Dataset »

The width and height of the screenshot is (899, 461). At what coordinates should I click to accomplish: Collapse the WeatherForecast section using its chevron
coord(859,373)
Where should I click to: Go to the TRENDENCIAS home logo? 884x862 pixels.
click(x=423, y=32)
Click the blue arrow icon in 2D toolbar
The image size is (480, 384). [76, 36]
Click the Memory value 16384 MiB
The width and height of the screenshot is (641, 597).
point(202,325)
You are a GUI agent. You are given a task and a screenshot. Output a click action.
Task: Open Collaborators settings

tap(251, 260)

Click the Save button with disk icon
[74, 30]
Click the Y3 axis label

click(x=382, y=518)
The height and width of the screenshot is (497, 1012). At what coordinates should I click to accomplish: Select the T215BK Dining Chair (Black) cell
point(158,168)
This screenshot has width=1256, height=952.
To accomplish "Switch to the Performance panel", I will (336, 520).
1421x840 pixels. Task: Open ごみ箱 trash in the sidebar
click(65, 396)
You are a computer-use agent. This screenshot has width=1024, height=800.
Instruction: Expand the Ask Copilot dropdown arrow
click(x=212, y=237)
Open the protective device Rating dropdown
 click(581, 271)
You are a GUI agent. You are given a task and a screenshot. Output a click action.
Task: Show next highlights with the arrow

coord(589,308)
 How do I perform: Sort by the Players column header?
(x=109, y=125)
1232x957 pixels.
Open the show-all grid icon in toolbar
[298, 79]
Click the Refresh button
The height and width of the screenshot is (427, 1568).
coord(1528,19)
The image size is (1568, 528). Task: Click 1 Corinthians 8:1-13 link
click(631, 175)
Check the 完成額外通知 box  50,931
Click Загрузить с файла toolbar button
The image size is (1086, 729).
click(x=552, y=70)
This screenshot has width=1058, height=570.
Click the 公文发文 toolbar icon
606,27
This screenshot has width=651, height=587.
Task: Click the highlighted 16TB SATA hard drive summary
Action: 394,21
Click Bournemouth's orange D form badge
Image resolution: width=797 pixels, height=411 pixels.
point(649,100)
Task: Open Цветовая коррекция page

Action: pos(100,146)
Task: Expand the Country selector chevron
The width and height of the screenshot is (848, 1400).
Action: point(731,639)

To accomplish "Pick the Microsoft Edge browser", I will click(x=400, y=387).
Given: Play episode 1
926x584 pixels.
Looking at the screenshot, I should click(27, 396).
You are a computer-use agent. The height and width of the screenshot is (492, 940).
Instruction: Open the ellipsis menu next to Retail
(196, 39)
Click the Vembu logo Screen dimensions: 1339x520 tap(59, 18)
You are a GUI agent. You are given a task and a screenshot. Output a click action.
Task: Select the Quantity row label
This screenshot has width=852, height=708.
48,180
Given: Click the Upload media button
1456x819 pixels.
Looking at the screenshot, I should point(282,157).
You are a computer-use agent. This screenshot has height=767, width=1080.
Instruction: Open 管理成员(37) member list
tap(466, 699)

Exercise prompt »
Copy the records above exactly, beginning at the line that contains "Task: Open Collaborators settings" and stopping after the line that contains "has width=1024, height=800.".

Exercise answer »
Task: Open Collaborators settings

tap(251, 260)

Click the Save button with disk icon
[74, 30]
Click the Y3 axis label

click(x=382, y=518)
The height and width of the screenshot is (497, 1012). At what coordinates should I click to accomplish: Select the T215BK Dining Chair (Black) cell
point(158,168)
This screenshot has width=1256, height=952.
To accomplish "Switch to the Performance panel", I will (336, 520).
1421x840 pixels. Task: Open ごみ箱 trash in the sidebar
click(65, 396)
You are a computer-use agent. This screenshot has width=1024, height=800.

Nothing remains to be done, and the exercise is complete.